As a business owner it’s easy to fall into the trap of thinking we know more than the people who work for us and, sometimes, even more than we actually do. Some of us are so convinced of this that we’ll occasionally adopt a parental tone when talking to our people. You know the one I mean—a tone none of us enjoyed hearing from our parents when we were kids and one our employees certainly don’t enjoy hearing from us.
In our quest to be right, sometimes we’ll arrange phrases, or entire conversations around those phrases, so that we come out looking like we’re right instead of wrong.
While most of us have learned the hard way that there’s nothing to be gained (and much to be lost) by saying “I told you so” or “If you had just listened to me in the first place…” finished by any one of an endless list of condescending phrases, we catch ourselves doing it anyway. All to prove, once again, just how all-wise we are.
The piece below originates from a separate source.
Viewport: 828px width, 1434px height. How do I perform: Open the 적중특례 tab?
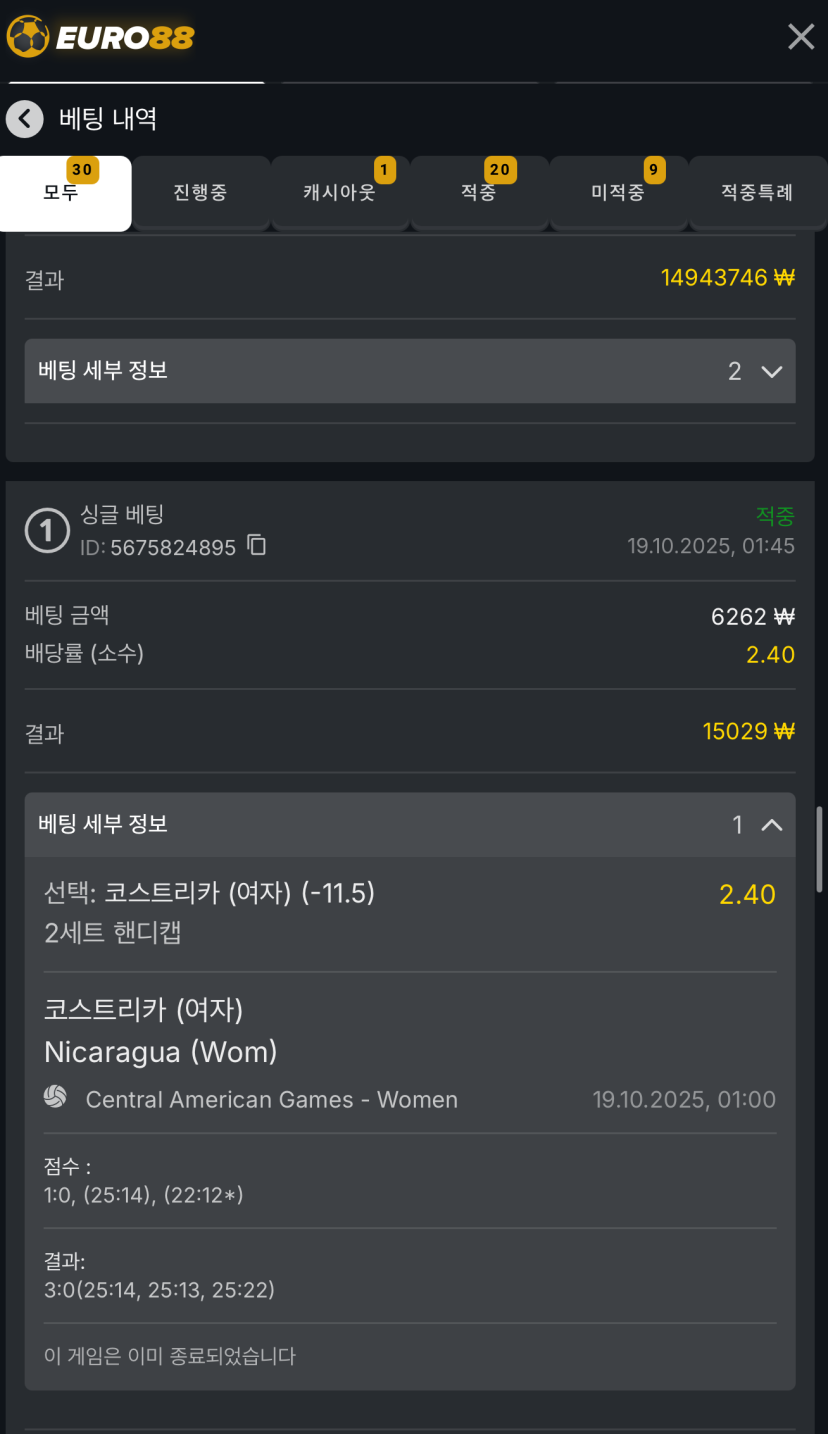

The negative feelings our people can experience with these comments are amplified when we factor in the added dimensions of gender, age, and cultural differences or the even-more-complicating factors of title or family relationships.
Even when our people aren’t wrong, they certainly can’t be as right as we are. This we demonstrate all too often by supersizing any idea or suggestion someone else has by adding our own two cents.
This emotional minefield can be eliminated by turning our open-door offices into the corporate equivalent of a confessional. A no-fault zone where employees can confess their mistakes, admit their weaknesses, or freely express their fears—all with impunity and without judgement. A place where the worst penance anyone will have to pay is answering the question, “What did you learn from this?”
So, they made a mistake. Excellent! That means they tried something new. It means they risked being wrong, breaking something, losing money, angering someone, looking foolish, or worst of all—bruising their own ego. It’s now our responsibility to make sure they never, ever feel like they’re being judged by us. It’s our responsibility to make sure they know this is all part of the learning process and that the price they’ll pay for these mistakes is called “tuition” to the school of experience.
One of my colleagues, John Monroe, uses a three-word phrase to help the people he works with move beyond these counter-productive emotions. When he hears them starting to express feelings of guilt or embarrassment, or beating themselves up because of a mistake they made, he simply says, “Don’t do that.” In other words, he’s telling them “Don’t beat yourself up over this.” He knows there’s nothing to be gained by carrying negative emotions around, and that it can take longer to recover from the emotional damage these feelings cause than it will to bounce back from the physical damage the mistake made.
No responsible person is going to intentionally take a risk or make a mistake for the purpose of damaging the company that employs them. Yet, to have the luxury to make a mistake and grow from it gives people the freedom to learn and, ultimately, to bring more value to the company … just as most owners have done their entire career.